Neuer Technologiekomplex für die Mikrochip-Produktion in Russland im Bau

Neuer Technologiekomplex für die Mikrochip-Produktion in Russland im Bau

In Selenograd, Russland, wird ein spezieller „Reinraum“ und ein Komplex technischer Systeme für die erste inländische Industrieanlage zur Metallisierung von Mikrochips errichtet. Dieses Projekt der Element-Unternehmensgruppe gilt als wichtiger Schritt zum Importersatz im Bereich der Mikroelektronik unter westlichen Sanktionen. Dies berichtet Ixbt.com Nachrichten berichtet.

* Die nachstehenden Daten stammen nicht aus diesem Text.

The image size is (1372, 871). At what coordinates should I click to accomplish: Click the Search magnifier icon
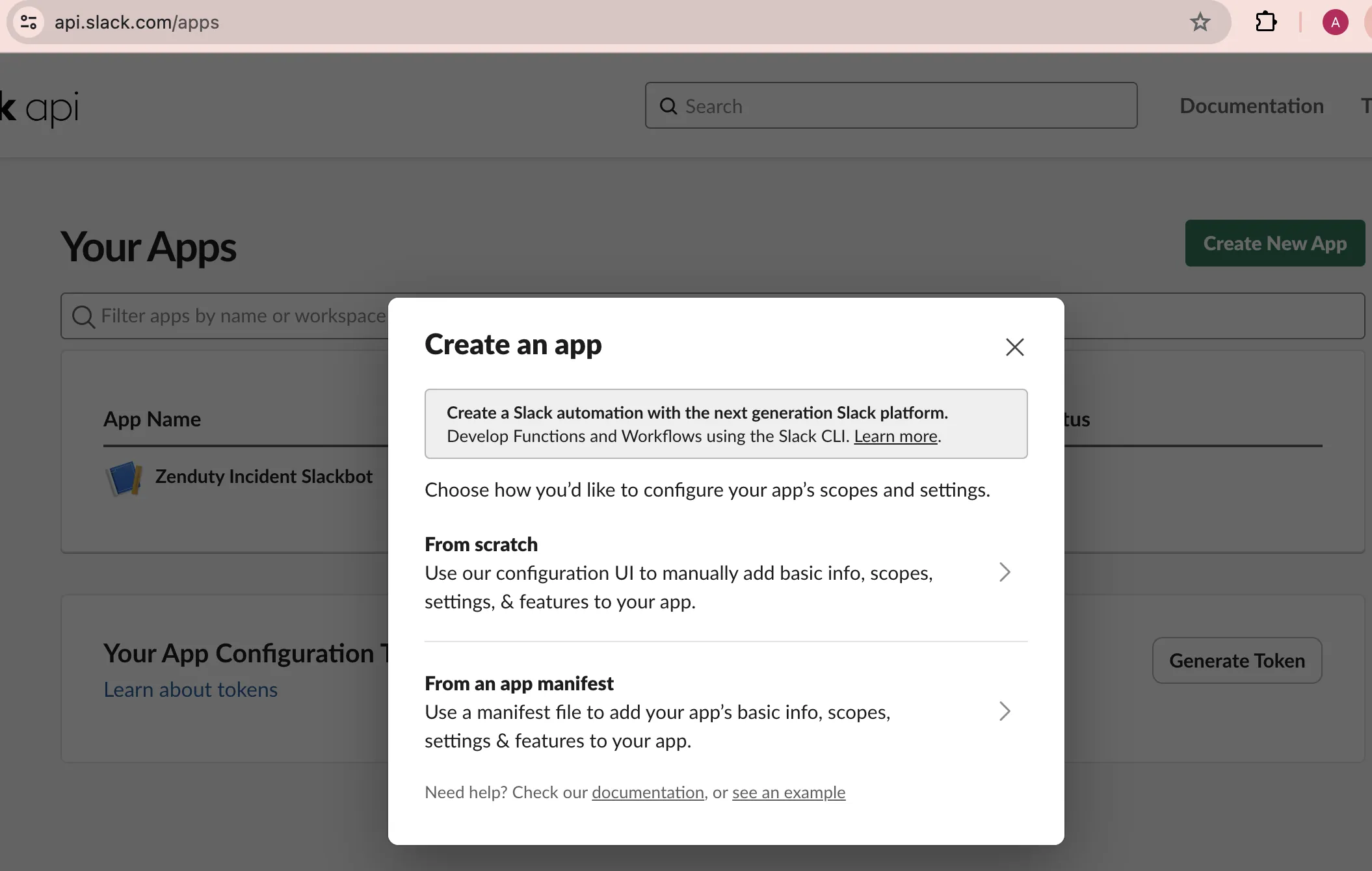click(668, 106)
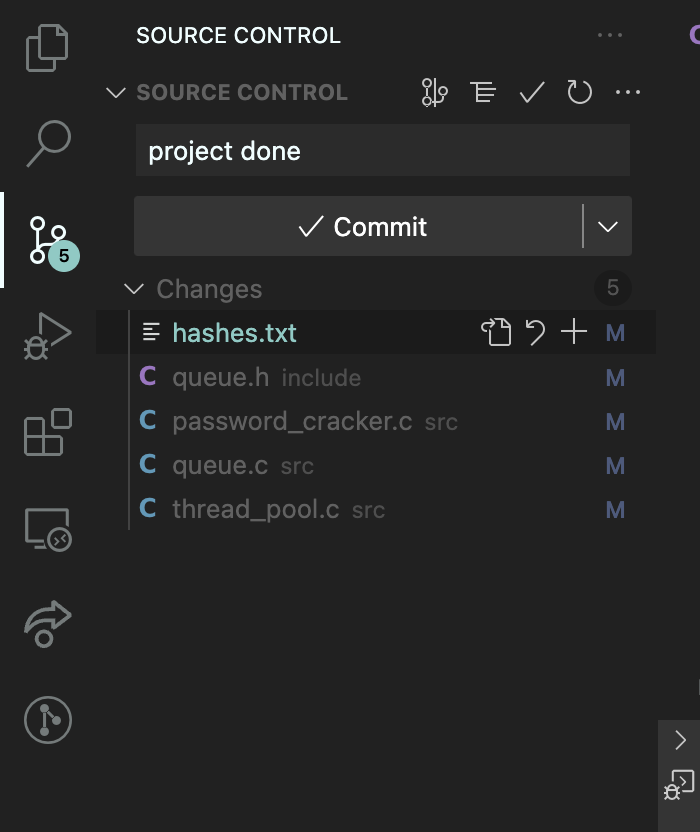
Task: Open the Git Graph circular icon
Action: [48, 720]
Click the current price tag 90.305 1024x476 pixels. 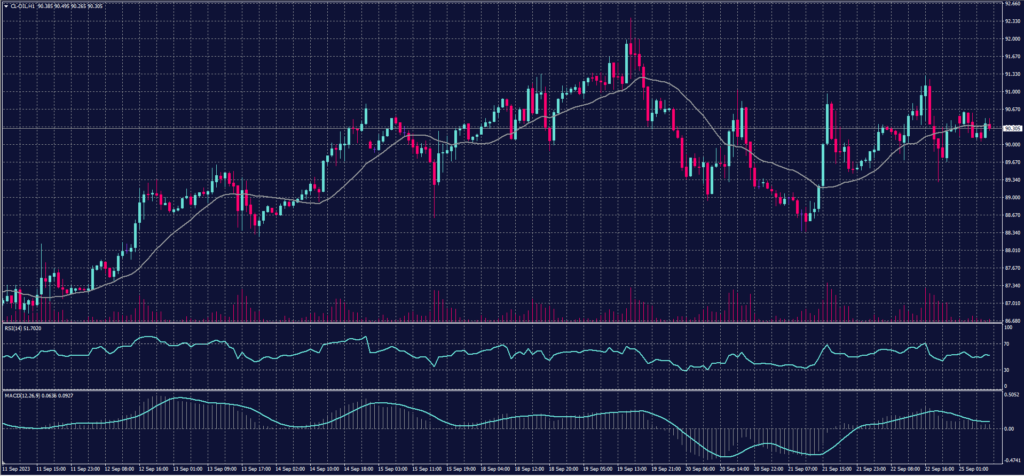coord(1012,128)
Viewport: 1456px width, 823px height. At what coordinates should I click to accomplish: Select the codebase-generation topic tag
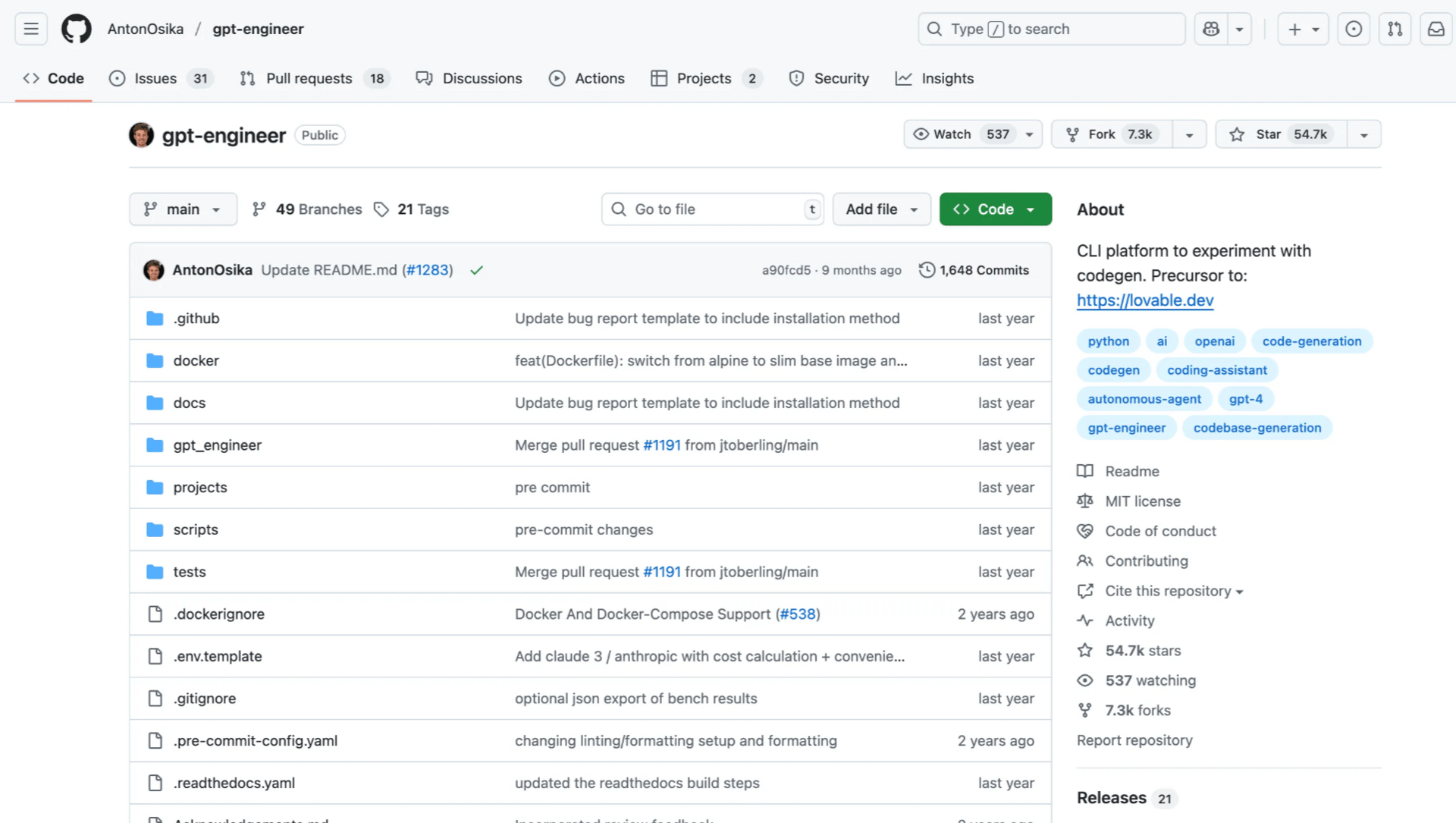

Nach Angaben von ixbt.com hat das Unternehmen „Sistemniye resheniya“ die Ausschreibung für die Planung des technischen Teils des Projekts gewonnen. Der Vertragswert beträgt 21 Millionen Rubel, und das Testzentrum wird eine Fläche von fast 350 Quadratmetern einnehmen. Hier wird ein inländisches Vakuum-Sputtering-System als Alternative zu Anlagen von Applied Materials (USA) und Evatec (Schweiz) installiert.

Technologischer Prozess und internationale Standards

Es wird erwartet, dass die neue Anlage die Produktion von Mikrochips auf Basis von 180- und 90-Nanometer-Technologieprozessen auf 200-Millimeter-Wafern ermöglicht. Sie dient dem Aufbringen von Aluminium-, Titan- und Titannitrid-Schichten. Diese Schichten sind entscheidend für die Bildung von leitfähigen Bahnen und Schutzbeschichtungen in Mikrochips.

Solche hochpräzisen Geräte erfordern eine extrem streng kontrollierte Umgebung. Dem Projekt zufolge muss der Hauptarbeitsbereich der Reinheitsklasse ISO 6 entsprechen, während die Hilfsräume dem ISO 8-Standard entsprechen müssen. Das bedeutet, dass Partikel bis zu 0,3 Mikrometer aus der Luft gefiltert werden, die Temperatur bei etwa +22 Grad gehalten wird und die Luftfeuchtigkeit 50 Prozent nicht überschreitet.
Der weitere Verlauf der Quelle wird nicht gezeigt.